Un simple partage de droits indivis ne suffit pas à remplir cette exigence.
Les conséquences lourdes d’une requalification
La requalification d’une donation-partage en donation simple n’est pas une simple formalité. Elle entraîne des effets de droit majeurs :
- Les biens donnés sont réputés faits en avancement de part successorale, ce qui signifie qu’ils devront être rapportés à la succession. En donation-partage, en revanche, les biens ne sont pas rapportables (article 843 du Code civil) ;
- Le « gel des valeurs » est perdu. Dans une donation-partage, les biens sont évalués au jour de l’acte. En donation simple, c’est la valeur au jour du décès du donateur qui est retenue (article 922 du Code civil). Cela peut générer d’importants déséquilibres entre les héritiers ;
- Les donataires peuvent exercer une action en complément de part pour cause de lésion, s’ils estiment avoir été lésés de plus du quart (article 889 du Code civil). Cette action n’est pas ouverte en matière de donation-partage.
Ainsi, une erreur d’allotissement peut engendrer des contentieux successoraux complexes et compromettre les objectifs de paix familiale initialement recherchés.
Quelles alternatives pour éviter ce risque ?
Lorsque le patrimoine ne permet pas une répartition parfaitement individualisée, d’autres solutions peuvent être envisagées.
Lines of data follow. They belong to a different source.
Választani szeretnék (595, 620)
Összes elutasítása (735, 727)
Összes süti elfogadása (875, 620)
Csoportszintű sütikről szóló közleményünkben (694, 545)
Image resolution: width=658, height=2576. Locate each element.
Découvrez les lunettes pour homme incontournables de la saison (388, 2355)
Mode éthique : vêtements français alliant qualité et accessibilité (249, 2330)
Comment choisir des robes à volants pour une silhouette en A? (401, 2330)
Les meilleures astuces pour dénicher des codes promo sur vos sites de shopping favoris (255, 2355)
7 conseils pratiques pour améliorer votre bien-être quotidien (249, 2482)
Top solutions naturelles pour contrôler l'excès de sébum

Le donateur peut, par exemple, opter pour une donation hors part successorale avec dispense de rapport, dans la limite de la quotité disponible.
Cela permet d’exclure certains biens du calcul de la réserve héréditaire sans fausser la répartition entre les héritiers réservataires.
Autre option plus technique : apporter le bien en indivision à une société civile, puis procéder à une donation des parts sociales. La donation-partage portera alors non pas sur un bien indivis, mais sur des titres clairement identifiables, facilitant l’allotissement.
Cette stratégie suppose toutefois une vigilance accrue sur le plan fiscal, notamment au regard des plus-values latentes.
Une vigilance indispensable en amont
Cet arrêt du 2 juillet 2025 rappelle que la rigueur rédactionnelle est une condition essentielle à la validité des actes patrimoniaux. Si la donation-partage est un instrument efficace de transmission anticipée, elle ne supporte pas l’improvisation.
L’indivision résiduelle, même issue d’une bonne intention, peut suffire à faire tomber tout l’édifice juridique. Notaires et praticiens sont donc appelés à redoubler de vigilance pour éviter à leurs clients les conséquences souvent lourdes d’une requalification inattendue.